Renovation of Notre-Dame Cathedral in Paris resumes
The renovation of Notre-Dame Cathedral in Paris resumed on Monday after a suspension since March 17 due to the COVID-19 epidemic, the public agency overseeing the project announced.
Workers began to re-arrange the construction site to protect staff from the coronavirus and to allow cleanup efforts at the Paris landmark to resume. Showers and cloakrooms might be arranged to allow more distance between workers, Notre Dame rector Monsignor Patrick Chauvet told reporters.
Workers will have a place to eat as restaurants are not open and most of them will stay in vacant hotels nearby to avoid taking public transportation, he said.
The work is being organized gradually and the access to the site, now hidden from the public by high barriers, is reserved for architects, project managers and building companies for the time being, he added.
According to the renovation plan, the first step is to dismantle massive pieces of an old scaffolding system which had been installed for a prior renovation project and badly damaged in the blaze last year.
On April 15, 2019, a huge blaze engulfed this centuries-old iconic cathedral in central Paris, and destroyed the spire and the entire roof which attracts millions visitors every year.

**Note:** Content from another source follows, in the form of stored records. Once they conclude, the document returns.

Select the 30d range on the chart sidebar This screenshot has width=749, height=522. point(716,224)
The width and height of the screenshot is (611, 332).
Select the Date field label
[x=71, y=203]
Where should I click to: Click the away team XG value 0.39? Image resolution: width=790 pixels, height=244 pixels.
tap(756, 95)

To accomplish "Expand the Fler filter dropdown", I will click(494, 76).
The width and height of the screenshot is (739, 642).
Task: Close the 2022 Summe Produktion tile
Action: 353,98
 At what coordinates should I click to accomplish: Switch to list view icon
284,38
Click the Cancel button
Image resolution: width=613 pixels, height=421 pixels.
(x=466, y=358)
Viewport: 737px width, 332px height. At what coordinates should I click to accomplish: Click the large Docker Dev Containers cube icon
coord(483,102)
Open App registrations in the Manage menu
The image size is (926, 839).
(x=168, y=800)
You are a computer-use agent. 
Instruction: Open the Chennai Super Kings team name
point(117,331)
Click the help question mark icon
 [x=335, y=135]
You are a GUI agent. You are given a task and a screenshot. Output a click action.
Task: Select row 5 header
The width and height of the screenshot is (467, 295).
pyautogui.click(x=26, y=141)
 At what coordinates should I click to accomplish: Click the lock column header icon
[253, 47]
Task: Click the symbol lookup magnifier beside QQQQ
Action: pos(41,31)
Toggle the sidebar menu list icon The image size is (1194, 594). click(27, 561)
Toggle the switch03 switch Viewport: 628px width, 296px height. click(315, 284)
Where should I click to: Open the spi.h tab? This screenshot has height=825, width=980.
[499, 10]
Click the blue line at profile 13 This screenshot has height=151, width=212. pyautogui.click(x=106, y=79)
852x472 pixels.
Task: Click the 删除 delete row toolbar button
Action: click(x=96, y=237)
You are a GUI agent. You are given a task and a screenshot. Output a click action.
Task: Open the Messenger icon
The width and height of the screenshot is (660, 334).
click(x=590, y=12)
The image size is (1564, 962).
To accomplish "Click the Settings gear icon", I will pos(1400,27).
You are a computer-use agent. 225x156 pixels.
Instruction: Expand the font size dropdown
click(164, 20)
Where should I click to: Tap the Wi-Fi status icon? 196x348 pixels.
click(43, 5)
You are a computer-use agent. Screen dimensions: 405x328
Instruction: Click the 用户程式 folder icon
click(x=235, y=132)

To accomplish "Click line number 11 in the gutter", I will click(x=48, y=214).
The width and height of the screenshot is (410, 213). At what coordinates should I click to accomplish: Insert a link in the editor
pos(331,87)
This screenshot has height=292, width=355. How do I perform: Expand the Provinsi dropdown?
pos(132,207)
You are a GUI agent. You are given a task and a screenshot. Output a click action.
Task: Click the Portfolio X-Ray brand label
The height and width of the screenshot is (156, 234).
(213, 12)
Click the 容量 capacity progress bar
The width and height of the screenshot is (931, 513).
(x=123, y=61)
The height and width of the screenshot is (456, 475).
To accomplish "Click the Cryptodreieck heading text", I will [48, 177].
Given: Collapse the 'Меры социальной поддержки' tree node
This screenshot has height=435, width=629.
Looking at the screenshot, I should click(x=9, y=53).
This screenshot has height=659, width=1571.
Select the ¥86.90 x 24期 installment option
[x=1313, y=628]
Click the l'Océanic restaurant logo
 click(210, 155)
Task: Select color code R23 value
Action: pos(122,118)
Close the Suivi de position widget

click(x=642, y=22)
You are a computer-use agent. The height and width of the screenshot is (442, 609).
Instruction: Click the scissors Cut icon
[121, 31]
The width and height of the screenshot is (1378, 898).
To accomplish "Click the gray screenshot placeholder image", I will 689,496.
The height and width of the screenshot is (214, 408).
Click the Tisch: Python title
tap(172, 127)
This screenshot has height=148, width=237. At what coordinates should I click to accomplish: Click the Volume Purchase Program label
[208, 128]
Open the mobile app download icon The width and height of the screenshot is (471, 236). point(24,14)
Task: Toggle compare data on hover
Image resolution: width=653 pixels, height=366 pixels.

The cleanup and stabilizing work of the damaged cathedral, delayed by massive quantities of toxic lead and winter storms in 2019, halted once again in mid-March due to the strict confinement measures imposed to curb the spread of the coronavirus.
The cathedral, whose construction began in 1160 and continued over a century, is part of the World Heritage site of "Paris, Banks of the Seine" inscribed on the World Heritage List in 1991. President Emmanuel Macron had vowed that Notre-Dame will be rebuilt in five years despite delays.